Items listed in a dataset
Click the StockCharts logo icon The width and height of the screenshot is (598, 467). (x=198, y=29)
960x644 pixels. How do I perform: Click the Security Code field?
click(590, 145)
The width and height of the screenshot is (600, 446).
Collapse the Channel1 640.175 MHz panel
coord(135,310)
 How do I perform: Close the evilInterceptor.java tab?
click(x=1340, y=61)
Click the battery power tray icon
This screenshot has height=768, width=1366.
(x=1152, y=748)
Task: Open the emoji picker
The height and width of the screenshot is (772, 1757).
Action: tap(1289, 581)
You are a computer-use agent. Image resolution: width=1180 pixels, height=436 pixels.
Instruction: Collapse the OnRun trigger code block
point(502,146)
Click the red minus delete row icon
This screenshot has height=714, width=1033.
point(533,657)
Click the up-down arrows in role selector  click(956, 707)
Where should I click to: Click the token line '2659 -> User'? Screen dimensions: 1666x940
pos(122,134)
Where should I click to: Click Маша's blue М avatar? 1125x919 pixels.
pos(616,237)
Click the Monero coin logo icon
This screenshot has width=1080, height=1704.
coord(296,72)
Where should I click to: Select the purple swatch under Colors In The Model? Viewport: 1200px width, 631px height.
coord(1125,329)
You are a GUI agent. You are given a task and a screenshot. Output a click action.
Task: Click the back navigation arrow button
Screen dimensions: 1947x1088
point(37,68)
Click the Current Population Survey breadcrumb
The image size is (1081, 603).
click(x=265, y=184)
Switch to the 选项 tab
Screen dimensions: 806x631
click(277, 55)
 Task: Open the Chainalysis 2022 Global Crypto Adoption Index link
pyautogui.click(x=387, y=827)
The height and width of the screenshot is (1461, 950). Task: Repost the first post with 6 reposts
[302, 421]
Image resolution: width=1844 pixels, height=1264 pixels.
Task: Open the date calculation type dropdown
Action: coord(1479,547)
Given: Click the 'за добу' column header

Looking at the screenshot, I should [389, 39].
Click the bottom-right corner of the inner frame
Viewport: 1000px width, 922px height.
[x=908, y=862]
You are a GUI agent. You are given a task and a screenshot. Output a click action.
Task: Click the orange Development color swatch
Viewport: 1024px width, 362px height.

**EXERCISE BRIEF**
Go through the data and retype all of it exactly.

**WRITTEN RESPONSE**
Click the StockCharts logo icon The width and height of the screenshot is (598, 467). (x=198, y=29)
960x644 pixels. How do I perform: Click the Security Code field?
click(590, 145)
The width and height of the screenshot is (600, 446).
Collapse the Channel1 640.175 MHz panel
coord(135,310)
 How do I perform: Close the evilInterceptor.java tab?
click(x=1340, y=61)
Click the battery power tray icon
This screenshot has height=768, width=1366.
(x=1152, y=748)
Task: Open the emoji picker
The height and width of the screenshot is (772, 1757).
Action: tap(1289, 581)
You are a computer-use agent. Image resolution: width=1180 pixels, height=436 pixels.
Instruction: Collapse the OnRun trigger code block
point(502,146)
Click the red minus delete row icon
This screenshot has height=714, width=1033.
point(533,657)
Click the up-down arrows in role selector  click(956, 707)
Where should I click to: Click the token line '2659 -> User'? Screen dimensions: 1666x940
pos(122,134)
Where should I click to: Click Маша's blue М avatar? 1125x919 pixels.
pos(616,237)
Click the Monero coin logo icon
This screenshot has width=1080, height=1704.
coord(296,72)
Where should I click to: Select the purple swatch under Colors In The Model? Viewport: 1200px width, 631px height.
coord(1125,329)
You are a GUI agent. You are given a task and a screenshot. Output a click action.
Task: Click the back navigation arrow button
Screen dimensions: 1947x1088
point(37,68)
Click the Current Population Survey breadcrumb
The image size is (1081, 603).
click(x=265, y=184)
Switch to the 选项 tab
Screen dimensions: 806x631
click(277, 55)
 Task: Open the Chainalysis 2022 Global Crypto Adoption Index link
pyautogui.click(x=387, y=827)
The height and width of the screenshot is (1461, 950). Task: Repost the first post with 6 reposts
[302, 421]
Image resolution: width=1844 pixels, height=1264 pixels.
Task: Open the date calculation type dropdown
Action: coord(1479,547)
Given: Click the 'за добу' column header

Looking at the screenshot, I should [389, 39].
Click the bottom-right corner of the inner frame
Viewport: 1000px width, 922px height.
[x=908, y=862]
You are a GUI agent. You are given a task and a screenshot. Output a click action.
Task: Click the orange Development color swatch
Viewport: 1024px width, 362px height.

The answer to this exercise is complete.